Later in the week (likely on Thursday), Senator Jeff Sessions (R-AL) will also have his own confirmation vote to become the nation’s Attorney General. Sessions’ vote was strategically timed to come after DeVos so that Republicans could count on his vote to confirm her nomination. Though Sessions’ confirmation will also be close, he will likely be confirmed along party lines with a 52-48 Senate Republican majority. Health and Human Services cabinet nominee, Rep. Tom Price (R-GA), may also have his confirmation vote later this week. The earliest his vote could take place is Friday morning.

Labor Secretary Nominee, and current CKE Restaurants CEO, Andrew Puzder, is scheduled to have his Senate confirmation hearing on Tuesday following four separate delays by the committee of jurisdiction. The Senate Committee on Health, Education, Labor & Pensions refused to consider his nomination until all of his paperwork was completed and submitted to the Office of Government Ethics.

Supreme Court nominee Neil Gorsuch is also barnstorming the Senate this week in the hopes that he too can win Senate confirmation later this spring.

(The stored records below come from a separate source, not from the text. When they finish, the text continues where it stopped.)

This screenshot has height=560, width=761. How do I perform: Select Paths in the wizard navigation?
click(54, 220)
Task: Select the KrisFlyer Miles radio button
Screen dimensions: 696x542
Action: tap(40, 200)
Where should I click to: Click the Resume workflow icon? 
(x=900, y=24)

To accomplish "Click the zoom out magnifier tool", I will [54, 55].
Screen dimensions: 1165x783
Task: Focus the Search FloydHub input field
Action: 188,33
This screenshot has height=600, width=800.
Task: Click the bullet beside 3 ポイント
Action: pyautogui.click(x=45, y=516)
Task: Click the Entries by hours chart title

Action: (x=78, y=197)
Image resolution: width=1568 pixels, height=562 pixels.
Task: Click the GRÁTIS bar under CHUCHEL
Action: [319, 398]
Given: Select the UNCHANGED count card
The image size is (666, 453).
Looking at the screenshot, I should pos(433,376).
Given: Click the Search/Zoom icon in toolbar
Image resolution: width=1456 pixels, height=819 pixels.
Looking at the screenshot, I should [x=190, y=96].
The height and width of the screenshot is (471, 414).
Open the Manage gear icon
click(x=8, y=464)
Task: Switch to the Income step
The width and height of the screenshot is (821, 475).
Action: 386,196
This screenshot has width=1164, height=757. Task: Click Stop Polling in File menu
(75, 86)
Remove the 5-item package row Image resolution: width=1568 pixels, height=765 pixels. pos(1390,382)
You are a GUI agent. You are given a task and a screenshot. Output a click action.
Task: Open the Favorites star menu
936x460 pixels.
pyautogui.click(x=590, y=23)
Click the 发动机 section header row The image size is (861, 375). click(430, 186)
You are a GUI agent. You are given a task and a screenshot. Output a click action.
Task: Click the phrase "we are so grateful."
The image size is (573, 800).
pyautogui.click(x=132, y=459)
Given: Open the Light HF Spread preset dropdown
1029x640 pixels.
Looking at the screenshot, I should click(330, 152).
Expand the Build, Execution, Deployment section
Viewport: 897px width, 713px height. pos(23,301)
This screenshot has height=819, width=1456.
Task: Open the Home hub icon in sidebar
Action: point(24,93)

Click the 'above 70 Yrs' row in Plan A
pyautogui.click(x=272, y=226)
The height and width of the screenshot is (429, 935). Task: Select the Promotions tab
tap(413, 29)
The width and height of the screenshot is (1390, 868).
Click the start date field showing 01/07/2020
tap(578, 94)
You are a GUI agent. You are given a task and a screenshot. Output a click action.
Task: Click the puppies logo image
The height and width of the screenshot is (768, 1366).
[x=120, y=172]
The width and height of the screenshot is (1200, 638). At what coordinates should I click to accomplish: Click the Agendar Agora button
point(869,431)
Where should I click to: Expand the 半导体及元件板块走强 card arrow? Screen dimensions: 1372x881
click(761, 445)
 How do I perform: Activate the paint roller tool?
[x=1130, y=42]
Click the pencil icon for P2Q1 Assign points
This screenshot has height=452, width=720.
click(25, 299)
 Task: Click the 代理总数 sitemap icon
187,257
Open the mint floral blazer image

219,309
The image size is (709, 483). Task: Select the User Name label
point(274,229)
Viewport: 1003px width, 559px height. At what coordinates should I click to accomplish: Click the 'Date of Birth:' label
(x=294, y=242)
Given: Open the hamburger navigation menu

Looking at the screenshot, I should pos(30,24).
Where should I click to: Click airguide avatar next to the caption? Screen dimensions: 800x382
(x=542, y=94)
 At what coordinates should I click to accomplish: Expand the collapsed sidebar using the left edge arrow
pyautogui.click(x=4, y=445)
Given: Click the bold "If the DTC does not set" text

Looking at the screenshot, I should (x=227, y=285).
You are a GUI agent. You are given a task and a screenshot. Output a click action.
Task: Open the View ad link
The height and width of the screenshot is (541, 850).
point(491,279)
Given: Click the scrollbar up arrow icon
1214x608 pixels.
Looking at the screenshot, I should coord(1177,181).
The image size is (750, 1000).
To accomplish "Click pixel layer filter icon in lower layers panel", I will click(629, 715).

He’s scheduled to meet with some fourteen sitting Senators, most of whom are red-state Democrats who may control his confirmation fate.

On Wednesday, the House Democratic Caucus will head to Baltimore for a three-day retreat. Democrats are expected to hammer out a messaging and legislative strategy for the 115th Congress. They’ve branded the retreat with the theme “Fighting for All Americans.”